— из “Трактата о волшебном народе Эйона и Ксанда” — Нет! — барменша швырнула монету на мокрый засаленный прилавок и удалилась.
Мэтт Тинрайт хотел, чтобы женщина взяла её, но не мог не признать некоторой двойственности своих чувств. Это были его последние деньги, единственный серебряный осётр, и то взятый взаймы (вместе с тремя другими, которые он уже истратил за прошедшие две недели) у старого Пазла — ценою героического умасливания: подвига лести, искусного превозношения и откровенного нытья, коий будут воспевать в веках все профессиональные попрошайки. Не то чтобы Тинрайт уж очень преувеличивал, описывая Пазлу причины, должные заставить того вынуть монеты из вонючего мешочка, который шут хранил в башмаке: поэт действительно нуждался в деньгах, и это был действительно вопрос жизни и смерти.
— Пожалуйста, Бриджид, — взмолился он негромко, когда барменша вновь прошествовала мимо. В это время дня в “Колыбели поэта” людей было немного, а те, кто всё же сидел здесь, без сомнений, ни за что бы не отличили голосов извне от голосов внутри головы, но вопрос был не из тех, что следовало обсуждать во всеуслышание. — Пожалуйста. Мне больше некому помочь.
— А мне плевать, — женщина остановилась перед поэтом, уперев руки в боки и наклонившись вперёд, так что лицо её оказалось всего на расстоянии ладони от его лица. При других обстоятельствах Мэтт непременно бы отвлёкся на грудь, изрядно обнажившуюся в этой позе, но даже самые сильные его инстинкты увяли под гнётом страха перед грандиозной ответственностью. — Мои братья помогли тебе вытащить её из комнат, а я помогла тебе доставить её на новое место — я даже несла эту чванливую корову, когда ты сбежал, обмочив панталоны.
— Абсолютная ложь, — запротестовал он и понизил голос, — мне пришлось уйти и отвлечь тех людей. Это же были священники-клерики из замковой счётной палаты. Они — люди здравомыслящие и сразу бы учуяли неладное.
Тинрайт вспомнил тот жуткий миг, когда услышал их, идущих по проулку, в то время как он и подавальщица перетаскивали оглушённую, босую Элан м'Кори в арендованную и приготовленную им для неё комнату близ Лагуны скиммеров. Это было даже страшнее, чем в тот раз, когда он решил, что Авин Броун намерен его казнить: тогда поэт не понимал, в чём его вина, но сейчас Тинрайт помогал молодой аристократке отравиться — хоть и не позволил ей в самом деле достичь своей цели. А теперь ему приходилось прятать выздоравливающую Элан от Хендона Толли и остальных. За чем его почти поймали с поличным — и по правде говоря, хотя он бы ни за что не признался в этом Бриджид, его одежда почти дошла до описанного состояния.

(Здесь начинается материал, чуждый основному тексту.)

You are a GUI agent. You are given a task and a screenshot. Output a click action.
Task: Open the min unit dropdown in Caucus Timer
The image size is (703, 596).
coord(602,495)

— Знаешь, Мэтти, это забавно, но мне всё ещё нет до тебя никакого дела, — Бриджид отбросила назад вьющиеся волосы. — Мне больше не интересны твои беды. Я нашла себе нового мужчину — и у него есть деньги. Не те скудные гроши, что у тебя и у того жалкого старого сморчка, у которого ты их клянчишь, а хорошее содержание. У него есть дом в Оскасле, и лавка, и справная одежда, и трость с рукоятью из настоящего китового зуба…
— И жена дома? — добавил Тинрайт не слишком приветливо.
— И что с того? Ворчливая старая корова — он сам мне сказал. Он поселит меня в моём собственном доме, и мне больше не придётся жить в этом проклятом месте и позволять Конари лапать меня за сиськи только чтоб заработать на еду.
— Но Бриджид, я влип по уши!
— И кто тебя в это втравил, Мэтт Тинрайт? Ты сам. И кто теперь должен тебя вытаскивать? Тот же самый человек. Усвой этот урок — и ты на полпути к тому, чтобы стать мужчиной, а не мальчишкой и дураком.
Она повернулась и быстро пошла прочь, но через несколько шагов остановилась и обернулась. Её лицо несколько смягчилось.
— Я не желаю тебе зла, Мэтти. У нас с тобой были свои радости, и парень ты, в общем-то, неплохой. Но нельзя построить дом на воде. Тебе нужно место для опоры.